What you have to do
Copy the records below word for word, keeping their lines unchanged, and leave out the pictures.

===

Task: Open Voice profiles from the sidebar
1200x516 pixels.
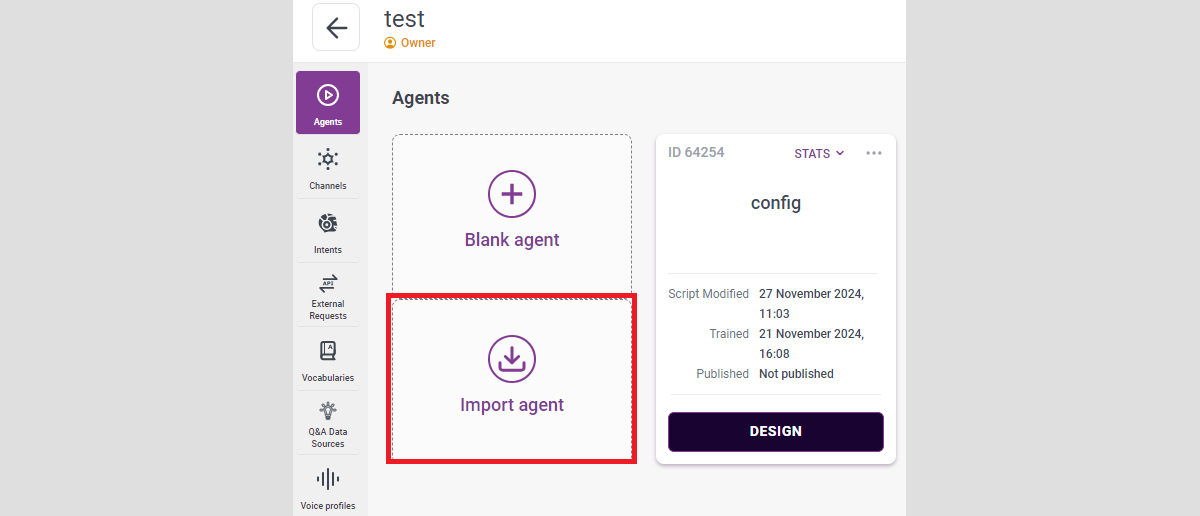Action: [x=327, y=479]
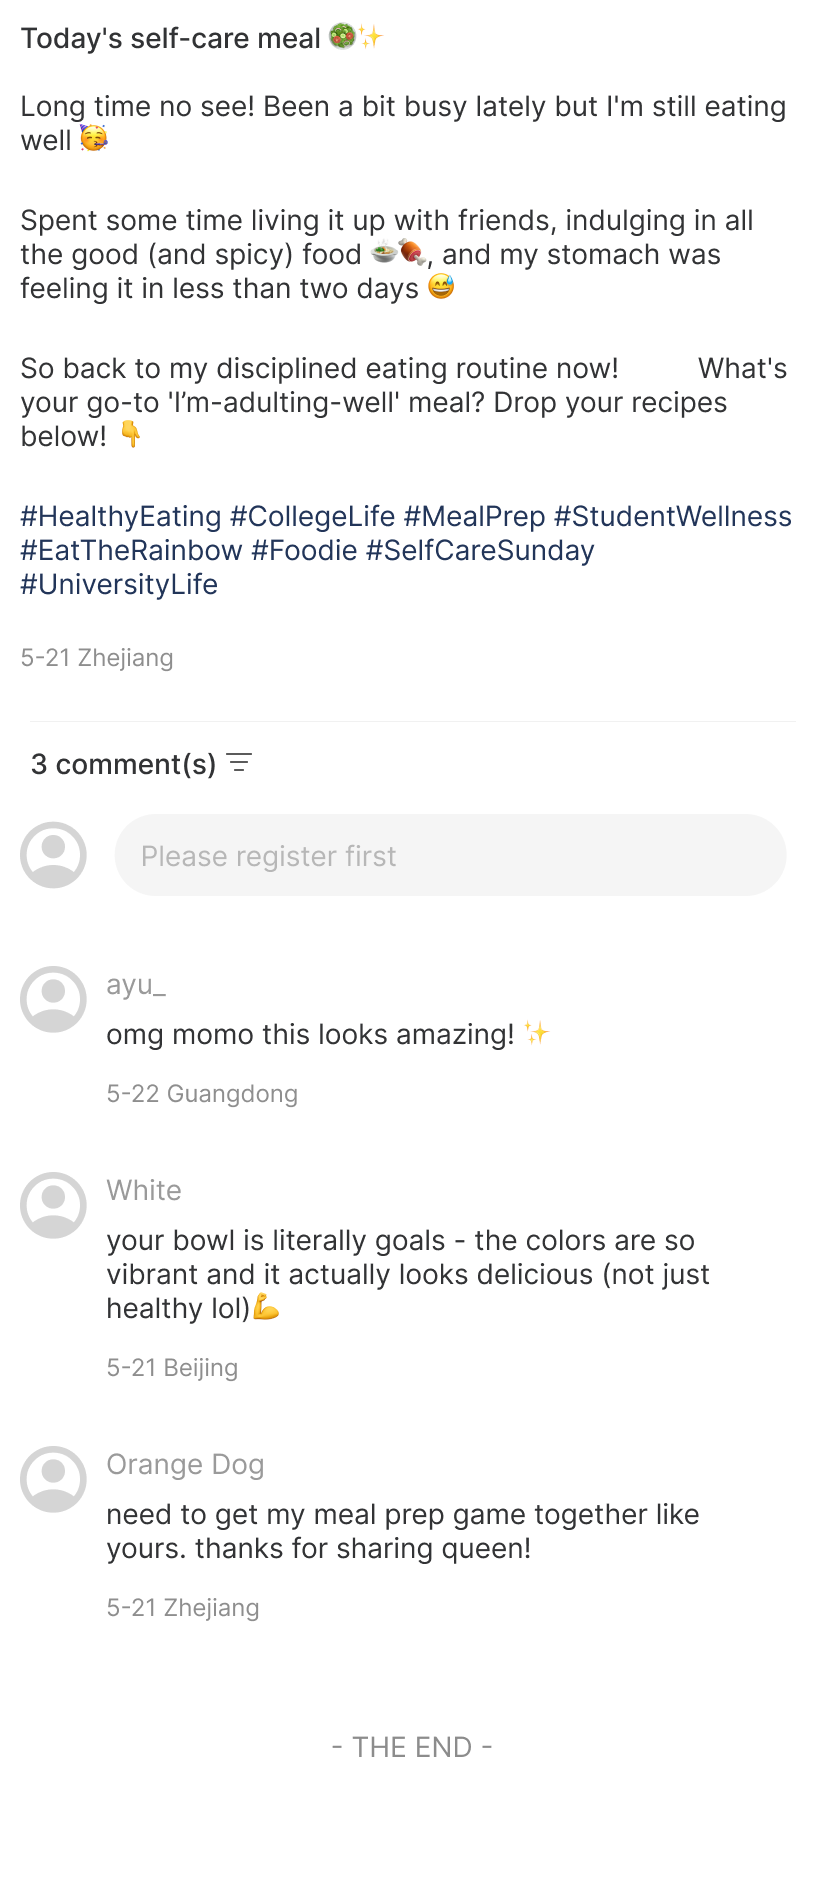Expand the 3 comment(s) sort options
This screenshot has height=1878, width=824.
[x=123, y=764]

===

Full response
Task: Open Voice profiles from the sidebar
1200x516 pixels.
Action: [x=327, y=479]
Expand the 3 comment(s) sort options
This screenshot has height=1878, width=824.
[x=123, y=764]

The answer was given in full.